→ AIM: Continue the notebook text below, which writes normalized files into a new responses CSV, starting right after its final line.

→ READING TEXT:
# About this file

This file takes all of the files that have been normalized, and writes them in a new `responses-{date}.csv` file. Since the results file is not saved in version control, it will create a different response file each day. Again, this is only because we don't want to commit private data into version control.

To ensure that data never gets lost, we can also maintan this git project inside of a Dropbox/Drive. This is to prevent loss of any work in case the files get accidentally deleted.

In [36]:
from functools import partial
import numpy as np
import pandas as pd
import re
import random
import json
import datetime
import os

import constants

# Configure any settings
pd.set_option('display.max_columns', None)

In [37]:
# Declare any constants
raw_file = '../data/raw.csv' # REPLACE THIS WITH THE MOST EXISTING DATA SET FILEPATH
results_directory = '../private/' # Path where we'll create the data set with the normalized columns
normalized_rows_directory = '../private/normalized_rows/' # Path with the normalized rows
indices_directory = '../private/indices/'

In [38]:
df = pd.read_csv(raw_file)
df.columns = constants.columns

In [39]:
# Grabs the metadata file given a filename, and returns the shuffled indices
def read_indices(filename):
    with open(indices_directory + filename, 'r') as f:
        metadata = json.loads(f.read())
        return metadata['order']

In [40]:
# Returns a list of all of the rows values
def read_normalized_rows(filename):
    if not os.path.isfile(normalized_rows_directory + filename):
        return None
    df = pd.read_csv(normalized_rows_directory + filename)

→ DATA:
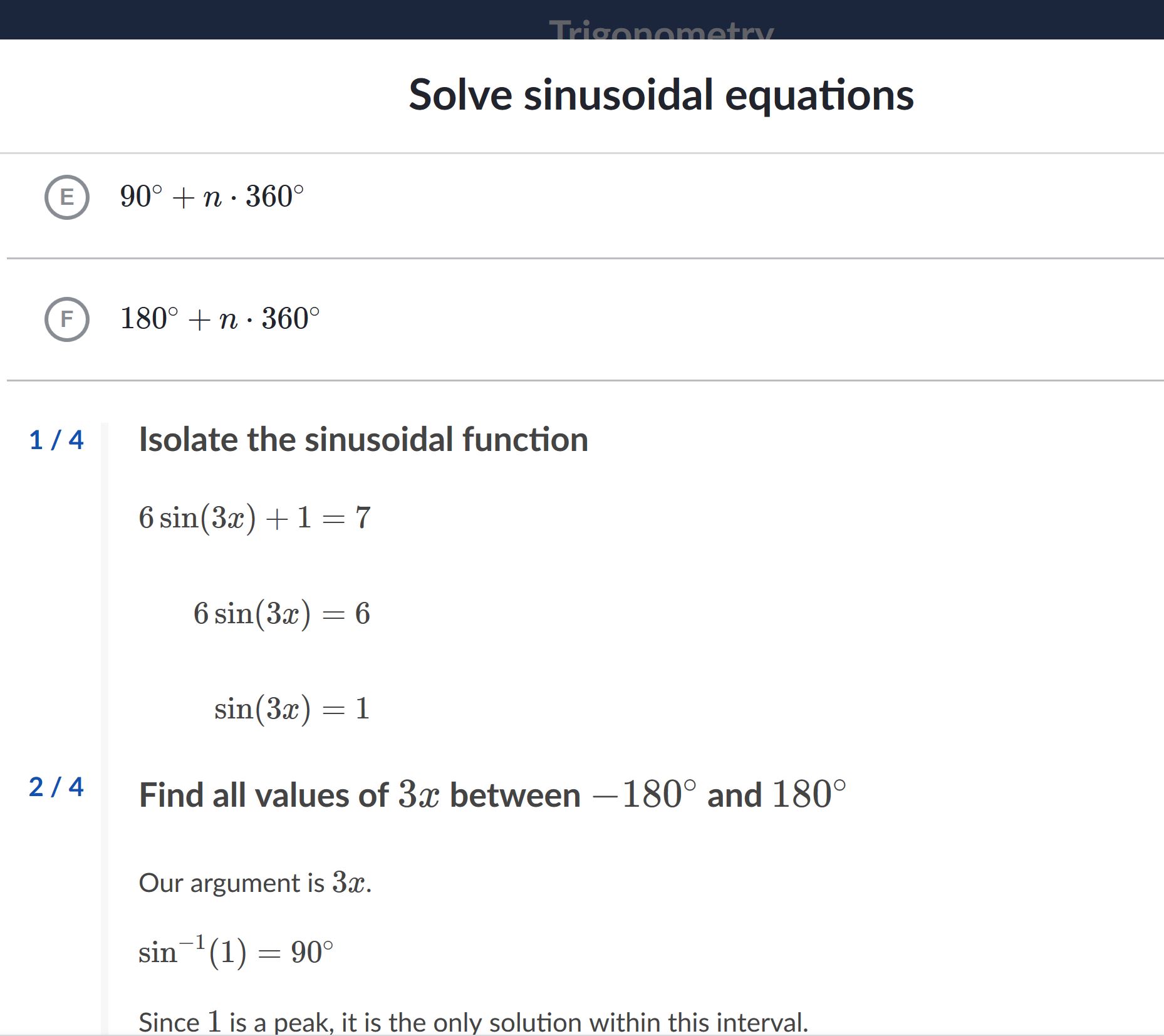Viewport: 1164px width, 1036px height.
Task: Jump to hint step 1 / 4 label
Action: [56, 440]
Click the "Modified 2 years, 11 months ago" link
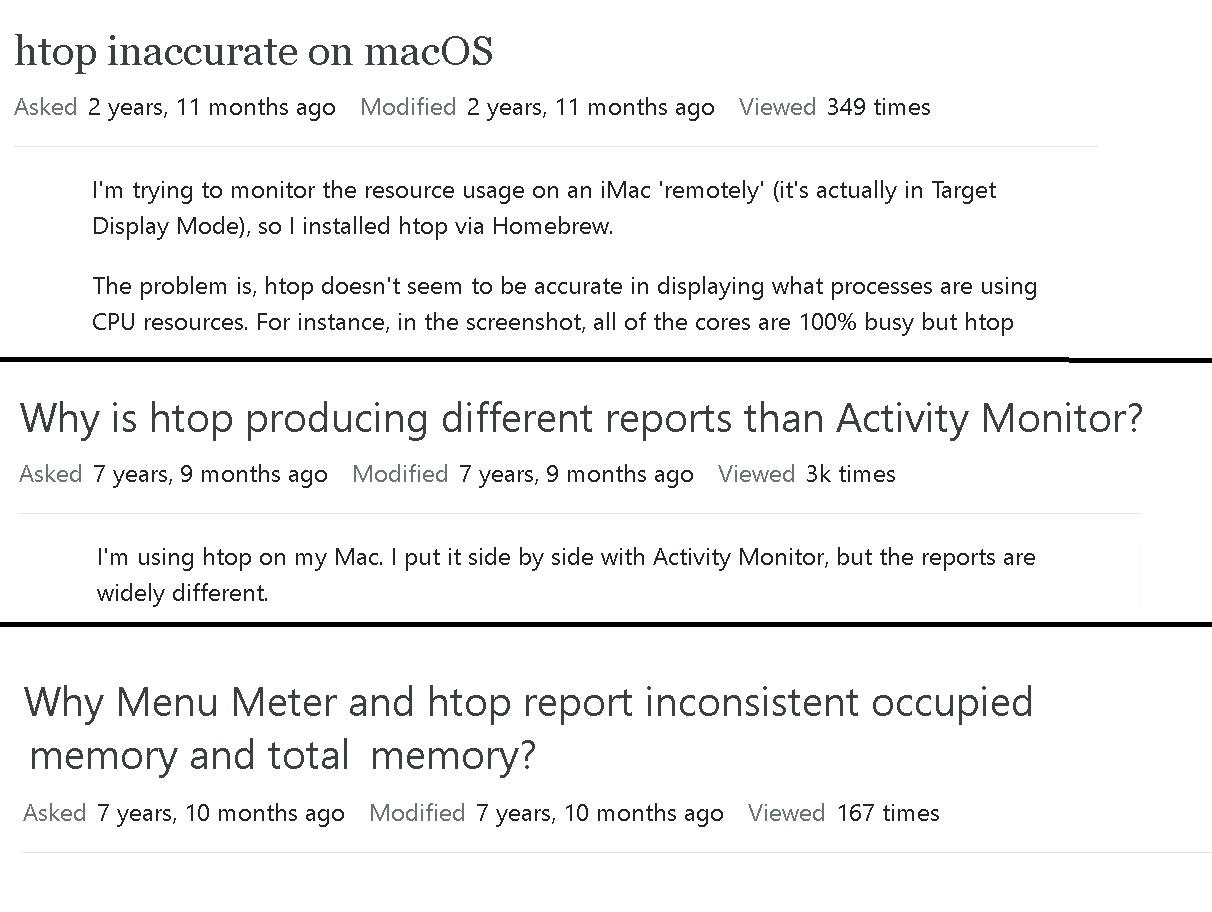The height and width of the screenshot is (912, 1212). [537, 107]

→ WRITTEN REPLY:
    return df[df.columns[1]].tolist()

In [41]:
# Place each row into its original location
def unshuffle_rows(rows, indices):
    buffer = [None] * len(indices)
    for i, index in enumerate(indices):
        buffer[i] = rows[index]
    return buffer

In [42]:
row_count = df.shape[0]

for col in constants.columns_to_normalize:
    # Read the normalized rows
    rows_filename = col + '.csv'
    normalized_rows = read_normalized_rows(rows_filename)

    # File doesn't exist
    if normalized_rows is None:
        continue
    
    # Read the private indices
    indices_filename = col + '.json'
    indices = read_indices(indices_filename)
    
    # Unshuffle the rows
    column_data = unshuffle_rows(normalized_rows, indices)
    
    # Save it inside the dataframe
    df[col] = column_data

In [43]:
now = datetime.datetime.now()
formatted_date = now.strftime("%m-%d")
df.to_csv(results_directory + 'results-' + formatted_date + '.csv', index=False)